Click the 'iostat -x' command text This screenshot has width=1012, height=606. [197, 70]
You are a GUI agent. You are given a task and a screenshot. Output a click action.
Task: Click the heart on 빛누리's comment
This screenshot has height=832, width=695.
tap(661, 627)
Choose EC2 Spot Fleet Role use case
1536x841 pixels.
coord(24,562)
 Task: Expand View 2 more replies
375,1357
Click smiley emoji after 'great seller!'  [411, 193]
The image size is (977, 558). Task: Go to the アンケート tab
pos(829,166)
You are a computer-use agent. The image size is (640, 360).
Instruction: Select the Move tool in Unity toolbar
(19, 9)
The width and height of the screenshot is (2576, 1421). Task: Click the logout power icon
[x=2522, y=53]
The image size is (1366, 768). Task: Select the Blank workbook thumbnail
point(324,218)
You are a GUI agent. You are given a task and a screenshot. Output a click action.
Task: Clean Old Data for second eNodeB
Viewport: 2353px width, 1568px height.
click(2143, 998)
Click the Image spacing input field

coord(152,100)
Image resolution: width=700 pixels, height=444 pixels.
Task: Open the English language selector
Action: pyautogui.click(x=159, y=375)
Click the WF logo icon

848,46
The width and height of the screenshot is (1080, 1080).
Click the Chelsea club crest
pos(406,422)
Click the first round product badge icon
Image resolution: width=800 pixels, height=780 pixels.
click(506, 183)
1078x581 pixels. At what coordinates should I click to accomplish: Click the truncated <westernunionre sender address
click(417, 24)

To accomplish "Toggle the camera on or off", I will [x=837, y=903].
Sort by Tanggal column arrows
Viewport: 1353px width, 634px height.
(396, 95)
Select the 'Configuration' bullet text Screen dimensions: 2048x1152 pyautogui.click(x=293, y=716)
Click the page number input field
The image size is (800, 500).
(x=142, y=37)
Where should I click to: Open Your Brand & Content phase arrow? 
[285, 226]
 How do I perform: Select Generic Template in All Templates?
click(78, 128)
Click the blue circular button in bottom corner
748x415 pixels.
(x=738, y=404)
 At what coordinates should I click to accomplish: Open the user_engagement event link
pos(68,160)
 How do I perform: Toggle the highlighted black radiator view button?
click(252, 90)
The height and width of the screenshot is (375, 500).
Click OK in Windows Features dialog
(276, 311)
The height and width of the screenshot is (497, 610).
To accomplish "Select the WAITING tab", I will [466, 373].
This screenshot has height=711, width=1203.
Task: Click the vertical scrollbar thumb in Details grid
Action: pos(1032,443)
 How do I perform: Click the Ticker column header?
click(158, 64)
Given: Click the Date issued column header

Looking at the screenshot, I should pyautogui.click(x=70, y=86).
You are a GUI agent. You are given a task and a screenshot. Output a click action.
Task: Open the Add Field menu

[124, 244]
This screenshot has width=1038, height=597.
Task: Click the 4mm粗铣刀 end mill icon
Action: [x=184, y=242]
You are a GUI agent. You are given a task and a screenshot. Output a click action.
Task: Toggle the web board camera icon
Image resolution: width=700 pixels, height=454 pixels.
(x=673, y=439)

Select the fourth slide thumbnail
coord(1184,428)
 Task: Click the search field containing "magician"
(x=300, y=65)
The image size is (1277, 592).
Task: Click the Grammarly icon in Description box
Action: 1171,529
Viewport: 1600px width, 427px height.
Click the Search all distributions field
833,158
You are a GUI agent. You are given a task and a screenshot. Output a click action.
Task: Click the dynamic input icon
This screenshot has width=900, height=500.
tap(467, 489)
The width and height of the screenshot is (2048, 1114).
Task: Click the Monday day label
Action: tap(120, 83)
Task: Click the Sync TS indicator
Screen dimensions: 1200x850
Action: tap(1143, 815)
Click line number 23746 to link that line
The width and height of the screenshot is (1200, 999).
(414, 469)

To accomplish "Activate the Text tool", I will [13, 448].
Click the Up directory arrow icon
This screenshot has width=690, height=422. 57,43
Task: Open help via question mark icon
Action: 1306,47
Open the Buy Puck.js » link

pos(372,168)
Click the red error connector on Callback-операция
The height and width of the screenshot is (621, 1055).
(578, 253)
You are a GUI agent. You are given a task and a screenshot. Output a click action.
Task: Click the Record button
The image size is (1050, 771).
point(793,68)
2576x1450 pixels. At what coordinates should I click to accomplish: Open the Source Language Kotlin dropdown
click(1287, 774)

## Given problem
Reproduce all of the material above verbatim, line for line.

## Solution for this problem
Click the 'iostat -x' command text This screenshot has width=1012, height=606. [197, 70]
You are a GUI agent. You are given a task and a screenshot. Output a click action.
Task: Click the heart on 빛누리's comment
This screenshot has height=832, width=695.
tap(661, 627)
Choose EC2 Spot Fleet Role use case
1536x841 pixels.
coord(24,562)
 Task: Expand View 2 more replies
375,1357
Click smiley emoji after 'great seller!'  [411, 193]
The image size is (977, 558). Task: Go to the アンケート tab
pos(829,166)
You are a computer-use agent. The image size is (640, 360).
Instruction: Select the Move tool in Unity toolbar
(19, 9)
The width and height of the screenshot is (2576, 1421). Task: Click the logout power icon
[x=2522, y=53]
The image size is (1366, 768). Task: Select the Blank workbook thumbnail
point(324,218)
You are a GUI agent. You are given a task and a screenshot. Output a click action.
Task: Clean Old Data for second eNodeB
Viewport: 2353px width, 1568px height.
click(2143, 998)
Click the Image spacing input field

coord(152,100)
Image resolution: width=700 pixels, height=444 pixels.
Task: Open the English language selector
Action: pyautogui.click(x=159, y=375)
Click the WF logo icon

848,46
The width and height of the screenshot is (1080, 1080).
Click the Chelsea club crest
pos(406,422)
Click the first round product badge icon
Image resolution: width=800 pixels, height=780 pixels.
click(506, 183)
1078x581 pixels. At what coordinates should I click to accomplish: Click the truncated <westernunionre sender address
click(417, 24)

To accomplish "Toggle the camera on or off", I will [x=837, y=903].
Sort by Tanggal column arrows
Viewport: 1353px width, 634px height.
(396, 95)
Select the 'Configuration' bullet text Screen dimensions: 2048x1152 pyautogui.click(x=293, y=716)
Click the page number input field
The image size is (800, 500).
(x=142, y=37)
Where should I click to: Open Your Brand & Content phase arrow? 
[285, 226]
 How do I perform: Select Generic Template in All Templates?
click(78, 128)
Click the blue circular button in bottom corner
748x415 pixels.
(x=738, y=404)
 At what coordinates should I click to accomplish: Open the user_engagement event link
pos(68,160)
 How do I perform: Toggle the highlighted black radiator view button?
click(252, 90)
The height and width of the screenshot is (375, 500).
Click OK in Windows Features dialog
(276, 311)
The height and width of the screenshot is (497, 610).
To accomplish "Select the WAITING tab", I will [466, 373].
This screenshot has height=711, width=1203.
Task: Click the vertical scrollbar thumb in Details grid
Action: pos(1032,443)
 How do I perform: Click the Ticker column header?
click(158, 64)
Given: Click the Date issued column header

Looking at the screenshot, I should pyautogui.click(x=70, y=86).
You are a GUI agent. You are given a task and a screenshot. Output a click action.
Task: Open the Add Field menu

[124, 244]
This screenshot has width=1038, height=597.
Task: Click the 4mm粗铣刀 end mill icon
Action: [x=184, y=242]
You are a GUI agent. You are given a task and a screenshot. Output a click action.
Task: Toggle the web board camera icon
Image resolution: width=700 pixels, height=454 pixels.
(x=673, y=439)

Select the fourth slide thumbnail
coord(1184,428)
 Task: Click the search field containing "magician"
(x=300, y=65)
The image size is (1277, 592).
Task: Click the Grammarly icon in Description box
Action: 1171,529
Viewport: 1600px width, 427px height.
Click the Search all distributions field
833,158
You are a GUI agent. You are given a task and a screenshot. Output a click action.
Task: Click the dynamic input icon
This screenshot has width=900, height=500.
tap(467, 489)
The width and height of the screenshot is (2048, 1114).
Task: Click the Monday day label
Action: tap(120, 83)
Task: Click the Sync TS indicator
Screen dimensions: 1200x850
Action: tap(1143, 815)
Click line number 23746 to link that line
The width and height of the screenshot is (1200, 999).
(414, 469)

To accomplish "Activate the Text tool", I will [13, 448].
Click the Up directory arrow icon
This screenshot has width=690, height=422. 57,43
Task: Open help via question mark icon
Action: 1306,47
Open the Buy Puck.js » link

pos(372,168)
Click the red error connector on Callback-операция
The height and width of the screenshot is (621, 1055).
(578, 253)
You are a GUI agent. You are given a task and a screenshot. Output a click action.
Task: Click the Record button
The image size is (1050, 771).
point(793,68)
2576x1450 pixels. At what coordinates should I click to accomplish: Open the Source Language Kotlin dropdown
click(1287, 774)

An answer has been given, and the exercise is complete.